Sometimes outside of getting a structured output for the final answer, you might want to get the intermediate output by LLM and reference them in a later stage. Together with #1407 (and related #1434 #1480) here a interface of doing is is proposed.

Using a named variable it could be possible to pass value forward, e.g. for a simple example to count number of r in the word 'strawberry':

thinking_pattern = (
        String("First, listing all letters in the word strawberry: ") + 
        Capture(repeat(char + optional(whitespace), 8, 11), "letters") + 
        newline
    )

Then each letters in Capture can be parsed into a list

letters_list = parse_capture("letters", list, [])
letters_list = [letter for letter in letters_list]
letter_count = len(letters_list)

And then create pattern using a loop so to emulate the effect of a for loop without LLM output

counting_items = []
for i in range(letter_count):
    counting_items.append(
        String(f" Checking letter {i+1}: ") + 
        String(letters_list[i]) +
        String(" Is it 'r'? ") + 
        (String("Yes") | String("No")) + 
        String(".") + 
        optional(String(" Running count: ") + Capture(digit, f"count_{i}")) + 
        newline
            )

Alternatively one can also capture a value e.g.
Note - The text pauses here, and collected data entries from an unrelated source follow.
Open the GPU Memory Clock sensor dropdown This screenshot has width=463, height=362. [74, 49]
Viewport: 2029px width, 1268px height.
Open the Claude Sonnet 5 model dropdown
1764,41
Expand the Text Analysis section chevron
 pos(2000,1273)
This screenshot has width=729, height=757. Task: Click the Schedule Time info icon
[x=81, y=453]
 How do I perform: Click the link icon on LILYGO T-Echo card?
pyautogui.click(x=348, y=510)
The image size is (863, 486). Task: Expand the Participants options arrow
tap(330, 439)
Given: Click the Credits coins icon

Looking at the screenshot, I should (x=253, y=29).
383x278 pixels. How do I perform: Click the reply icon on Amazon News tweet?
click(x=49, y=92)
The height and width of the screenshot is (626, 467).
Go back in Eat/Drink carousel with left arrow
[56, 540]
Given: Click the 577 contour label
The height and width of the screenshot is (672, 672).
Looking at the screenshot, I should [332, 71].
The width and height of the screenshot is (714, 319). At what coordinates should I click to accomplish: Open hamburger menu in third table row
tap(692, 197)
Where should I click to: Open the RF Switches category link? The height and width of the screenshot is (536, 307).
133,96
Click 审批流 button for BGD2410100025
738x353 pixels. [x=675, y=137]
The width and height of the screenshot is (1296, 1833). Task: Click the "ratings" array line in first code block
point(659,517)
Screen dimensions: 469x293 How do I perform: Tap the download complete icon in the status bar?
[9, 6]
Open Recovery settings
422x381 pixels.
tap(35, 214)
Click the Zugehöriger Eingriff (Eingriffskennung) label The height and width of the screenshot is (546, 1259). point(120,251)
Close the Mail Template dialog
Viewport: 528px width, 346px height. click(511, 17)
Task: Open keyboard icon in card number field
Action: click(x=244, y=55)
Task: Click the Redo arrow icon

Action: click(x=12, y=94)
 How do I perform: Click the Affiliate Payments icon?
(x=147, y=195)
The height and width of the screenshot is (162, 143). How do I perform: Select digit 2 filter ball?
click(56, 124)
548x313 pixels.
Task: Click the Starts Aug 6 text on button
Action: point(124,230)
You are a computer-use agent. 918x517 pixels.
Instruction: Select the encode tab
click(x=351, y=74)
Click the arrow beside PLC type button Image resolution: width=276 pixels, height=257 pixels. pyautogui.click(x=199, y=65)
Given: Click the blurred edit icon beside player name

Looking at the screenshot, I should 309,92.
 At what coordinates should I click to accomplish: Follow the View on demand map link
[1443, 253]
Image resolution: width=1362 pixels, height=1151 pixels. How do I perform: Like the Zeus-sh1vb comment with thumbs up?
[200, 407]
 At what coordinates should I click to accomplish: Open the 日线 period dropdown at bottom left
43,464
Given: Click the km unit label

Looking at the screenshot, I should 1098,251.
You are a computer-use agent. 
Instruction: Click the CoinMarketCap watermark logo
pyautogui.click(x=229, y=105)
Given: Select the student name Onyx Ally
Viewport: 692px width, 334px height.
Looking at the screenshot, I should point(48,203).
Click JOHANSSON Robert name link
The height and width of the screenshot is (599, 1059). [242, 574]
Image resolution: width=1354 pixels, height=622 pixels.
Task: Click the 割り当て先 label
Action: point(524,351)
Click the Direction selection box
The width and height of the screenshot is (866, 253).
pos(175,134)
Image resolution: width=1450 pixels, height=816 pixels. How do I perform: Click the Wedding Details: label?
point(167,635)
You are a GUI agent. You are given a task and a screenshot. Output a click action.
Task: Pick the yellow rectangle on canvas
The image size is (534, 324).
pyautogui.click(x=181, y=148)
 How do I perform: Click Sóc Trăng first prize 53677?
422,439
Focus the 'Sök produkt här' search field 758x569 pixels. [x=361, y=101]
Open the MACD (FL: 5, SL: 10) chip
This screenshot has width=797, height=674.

String("Integer: ") + capture(integer, "integer_value"), then parse it using int_val = parse_value("integer_value", int) to cast into python type with

capture_pattern = (
    String("Let's extract different data types:") + newline +
    String("Integer: ") + capture(integer, "integer_value") + newline +...

)


def process_values():
    int_val = parse_value("integer_value", int, 0)
    store_value("int_squared", int_val ** 2)

    return (
        String("Processing results:") + newline +
        String(f"Integer squared: {int_val}² = {int_val ** 2}") + newline +...

output = create_dynamic_pipeline(
    model=model,
    prompt="Extract different data types and perform operations on them.",
    patterns=[capture_pattern,  process_values...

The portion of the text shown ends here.